Nicholas Firkus, who found guilty of his wife’s murder 13 years after it happened, was sentenced to life in prison without a possibility of parole on Thursday.
Firkus was charged with Heidi Firkus’s 2010 murder in May 2021 and was found guilty by a Ramsey County jury of premeditated 1st-degree and 2nd-degree murder on Feb. 10.
The case had gone cold for over 10 years before the St. Paul Police Department and FBI agents put a “fresh set of eyes” on it.
The Star Tribune reports Firkus’s life sentence could be appealed by the 40-year-old. In addition, the case may also be reviewed by the Minnesota Supreme Court.
Heidi Firkus was shot in the back in her St. Paul home on April 25, 2010. Nicholas Firkus called police to report that an intruder had broken into the couple’s home and shot Heidi.
When police arrived, Heidi was unresponsive in the kitchen and Firkus was beside her on the floor still talking to the 911 dispatcher. Firkus was “highly emotional” and had a gunshot wound to his upper left leg, the charges state.

THE DATA →
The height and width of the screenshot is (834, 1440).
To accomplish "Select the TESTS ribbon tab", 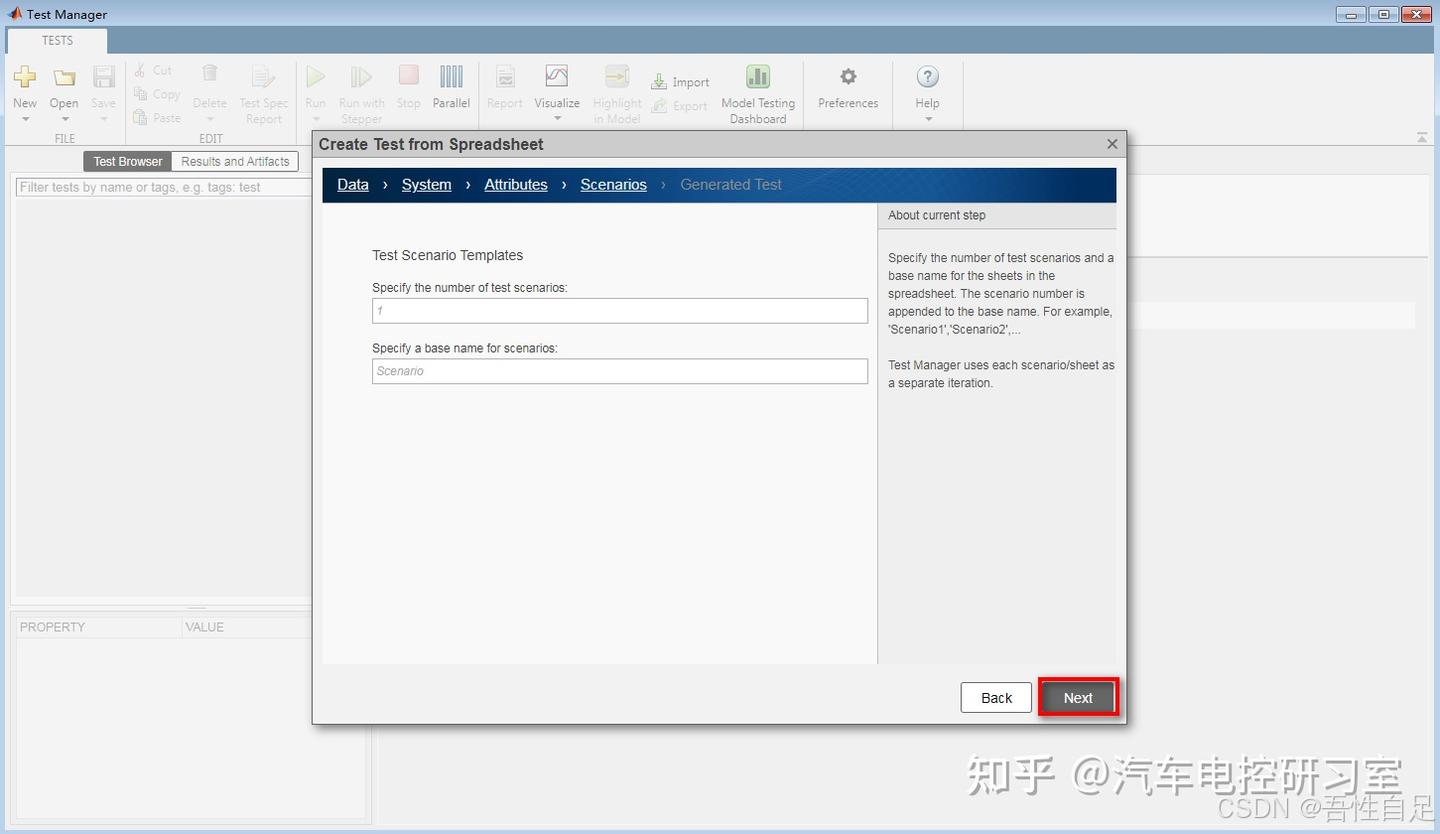I will click(57, 41).
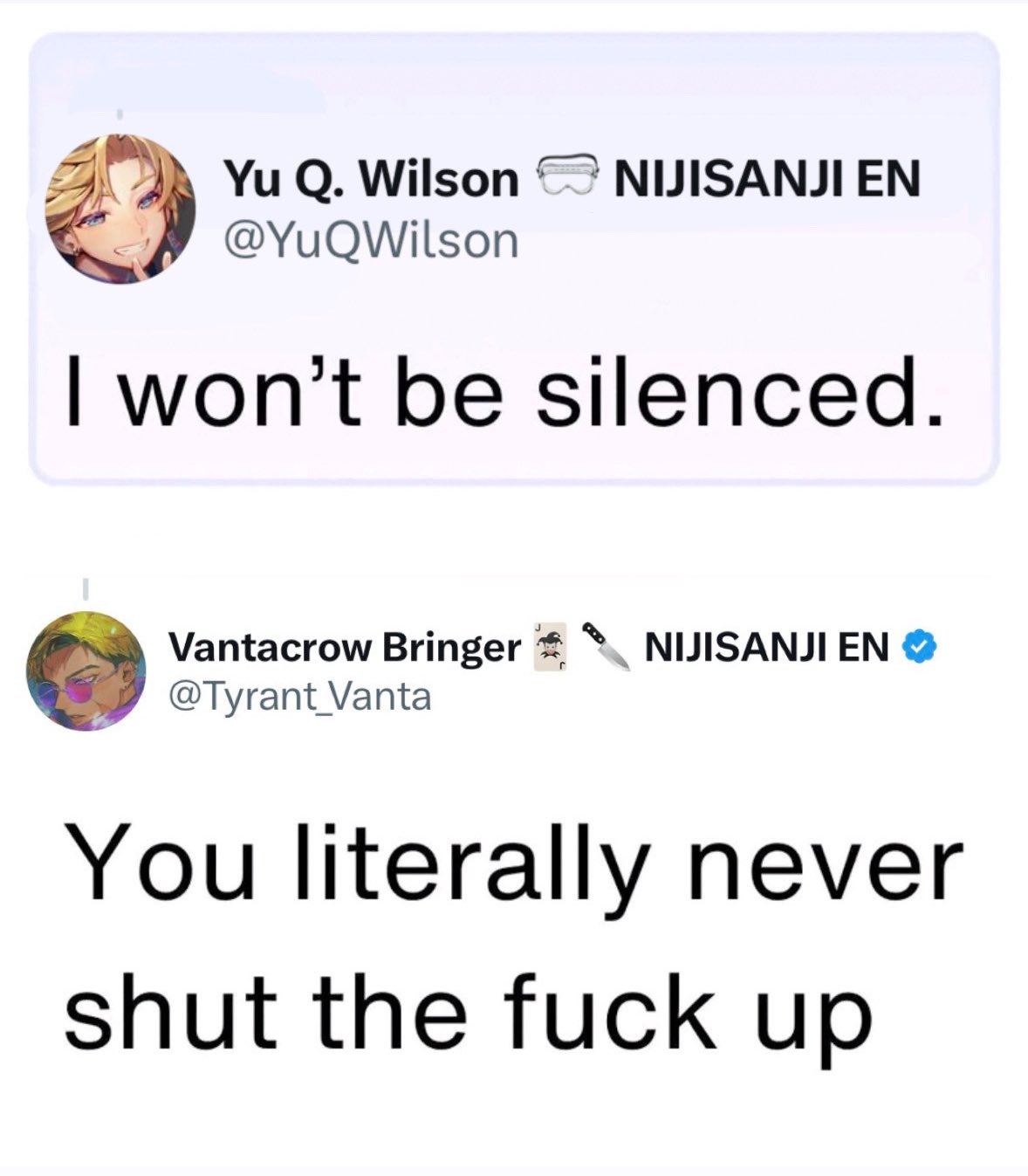
Task: Click the Yu Q. Wilson display name
Action: (372, 179)
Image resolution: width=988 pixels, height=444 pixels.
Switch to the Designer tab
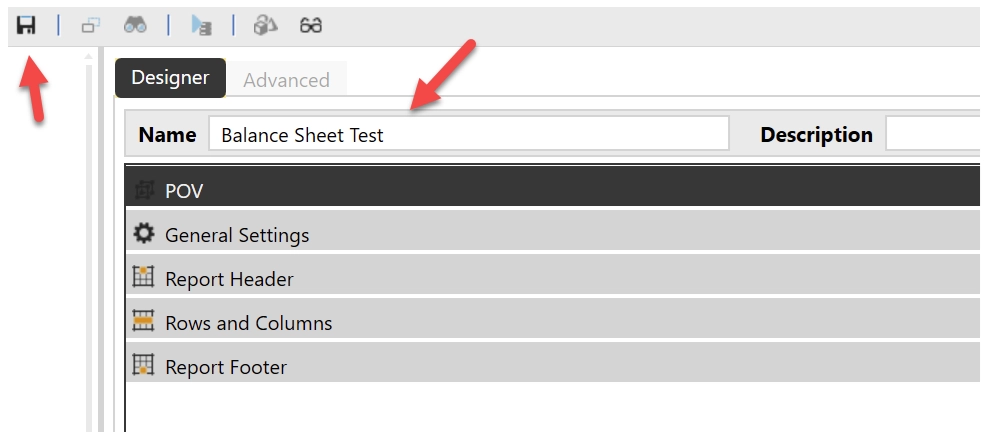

TASK OBJECTIVE → How does the news report on Nicholas Firkus's sentencing for his wife's murder continue after its last sentence? Write the next part.

EXERCISE RESULT →
Firkus told police at the scene that one or two people broke into the home, so he grabbed his shotgun and attempted to escape out the back door with his wife. He said that while they were running to the detached garage, the suspect grabbed the shotgun from him and shot both him and Heidi.
Heidi was pronounced dead at the scene, while Firkus was taken to the hospital and released after about three hours.
Police found no signs of an intruder in the home, nor any unidentified DNA evidence on the gun, the door or in the house, the charges say.
Firkus later admitted to detectives that the couple’s house was in foreclosure, and that they were due to move out the day after the shooting.
Investigators believed that Firkus never informed Heidi about the foreclosure.
Firkus was found guilty of both first-degree and second-degree murder.
The prosecution argued that Firkus killed Heidi because he was “running out of time” and “refused to accept the fact that he was going to be exposed as a fraud,” per the Pioneer Press. “He took Heidi’s life and saved his reputation.”
As the paper notes, the defense disputed the claim that Heidi did not know of the foreclosure, with Firkus’s attorney calling the prosecution’s arguments “psychobabble.”
Firkus maintained his innocence at his sentencing on Thursday.